WRITTEN PROBLEM A: Using the passage on the electricity workers' strike, explain in one to three sentences why the Labour minister blamed the workers for the strike.

On the dispute between the Ministry of Power, Distribution Companies (DisCos) and Generating companies (GenCos), the Labour minister blamed the electricity workers for the strike action while insisting that the rule of law must be obeyed.
“The rule of law is not for the government alone, it is for the citizens too. There are set laws for people to apply in industrial relations and all are encapsulated in the trade dispute act.
“Before somebody on essential service, of which electricity workers are one, can proceed on industrial action; you must notify your direct employers first and the onus is on them to convene a meeting, they then approach the labour ministry, the labour minister is there, that’s my work and they give the ultimatum and there are special forms called the ‘Trade Dispute forms’ which they fill and lodge in the Ministry; all that was not done.
“They just had issues with their direct employers which are the Ministry of Power, the DisCos which is mostly privatized with the government having just 40 percent while the investors have 60 percent.”

INFORMATION GIVEN:
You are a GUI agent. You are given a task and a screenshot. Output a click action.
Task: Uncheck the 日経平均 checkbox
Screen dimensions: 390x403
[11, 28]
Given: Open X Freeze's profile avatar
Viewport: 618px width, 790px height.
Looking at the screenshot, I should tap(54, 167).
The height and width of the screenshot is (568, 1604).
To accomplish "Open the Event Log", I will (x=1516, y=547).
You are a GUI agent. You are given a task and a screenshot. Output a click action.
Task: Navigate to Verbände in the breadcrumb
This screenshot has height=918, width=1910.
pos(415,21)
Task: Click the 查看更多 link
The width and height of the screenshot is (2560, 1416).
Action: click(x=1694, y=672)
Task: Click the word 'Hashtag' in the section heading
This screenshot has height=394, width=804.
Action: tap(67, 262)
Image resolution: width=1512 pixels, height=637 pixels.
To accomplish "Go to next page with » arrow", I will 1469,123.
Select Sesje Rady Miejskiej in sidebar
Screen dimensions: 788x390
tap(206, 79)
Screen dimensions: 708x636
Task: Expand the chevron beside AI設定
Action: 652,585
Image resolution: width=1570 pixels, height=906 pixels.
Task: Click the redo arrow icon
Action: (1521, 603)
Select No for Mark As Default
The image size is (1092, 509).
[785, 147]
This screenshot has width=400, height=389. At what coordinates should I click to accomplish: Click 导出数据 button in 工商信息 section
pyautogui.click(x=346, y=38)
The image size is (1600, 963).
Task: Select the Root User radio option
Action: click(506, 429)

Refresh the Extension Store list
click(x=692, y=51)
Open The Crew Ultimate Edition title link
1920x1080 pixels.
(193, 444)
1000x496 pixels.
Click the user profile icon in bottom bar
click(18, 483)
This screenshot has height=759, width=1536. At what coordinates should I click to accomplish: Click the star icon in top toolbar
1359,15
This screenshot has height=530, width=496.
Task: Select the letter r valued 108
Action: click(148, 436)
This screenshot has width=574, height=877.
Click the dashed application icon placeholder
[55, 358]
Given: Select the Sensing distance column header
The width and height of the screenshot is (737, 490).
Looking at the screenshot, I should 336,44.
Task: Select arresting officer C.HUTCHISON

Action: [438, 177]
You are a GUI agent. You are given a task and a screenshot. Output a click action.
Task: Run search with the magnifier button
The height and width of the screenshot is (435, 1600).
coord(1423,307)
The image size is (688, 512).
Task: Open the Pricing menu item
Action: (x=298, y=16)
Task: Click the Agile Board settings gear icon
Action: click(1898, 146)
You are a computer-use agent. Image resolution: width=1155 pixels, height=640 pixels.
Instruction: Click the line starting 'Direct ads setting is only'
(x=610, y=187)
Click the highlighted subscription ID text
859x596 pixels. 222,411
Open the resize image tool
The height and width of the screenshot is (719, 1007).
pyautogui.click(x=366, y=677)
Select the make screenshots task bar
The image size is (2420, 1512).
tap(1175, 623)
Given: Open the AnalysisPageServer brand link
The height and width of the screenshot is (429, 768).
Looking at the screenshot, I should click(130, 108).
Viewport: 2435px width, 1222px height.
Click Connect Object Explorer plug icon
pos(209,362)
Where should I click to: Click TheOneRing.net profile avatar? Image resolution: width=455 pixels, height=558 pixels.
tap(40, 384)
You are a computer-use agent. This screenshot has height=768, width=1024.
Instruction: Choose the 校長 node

WRITTEN PROBLEM B: Arrange the records as a numbered list, starting with their first line and going on through the line with "Action: tap(67, 262)", leaving out any blank lines.

EXERCISE OUTPUT A: The minister blamed the electricity workers because they skipped the procedure the trade dispute act sets for essential-service workers before industrial action. They were supposed to notify their direct employers, who must convene a meeting and then approach the labour ministry, followed by an ultimatum and the lodging of Trade Dispute forms with the Ministry. According to the minister, none of that was done.

EXERCISE OUTPUT B:
1. You are a GUI agent. You are given a task and a screenshot. Output a click action.
2. Task: Uncheck the 日経平均 checkbox
3. Screen dimensions: 390x403
4. [11, 28]
5. Given: Open X Freeze's profile avatar
6. Viewport: 618px width, 790px height.
7. Looking at the screenshot, I should tap(54, 167).
8. The height and width of the screenshot is (568, 1604).
9. To accomplish "Open the Event Log", I will (x=1516, y=547).
10. You are a GUI agent. You are given a task and a screenshot. Output a click action.
11. Task: Navigate to Verbände in the breadcrumb
12. This screenshot has height=918, width=1910.
13. pos(415,21)
14. Task: Click the 查看更多 link
15. The width and height of the screenshot is (2560, 1416).
16. Action: click(x=1694, y=672)
17. Task: Click the word 'Hashtag' in the section heading
18. This screenshot has height=394, width=804.
19. Action: tap(67, 262)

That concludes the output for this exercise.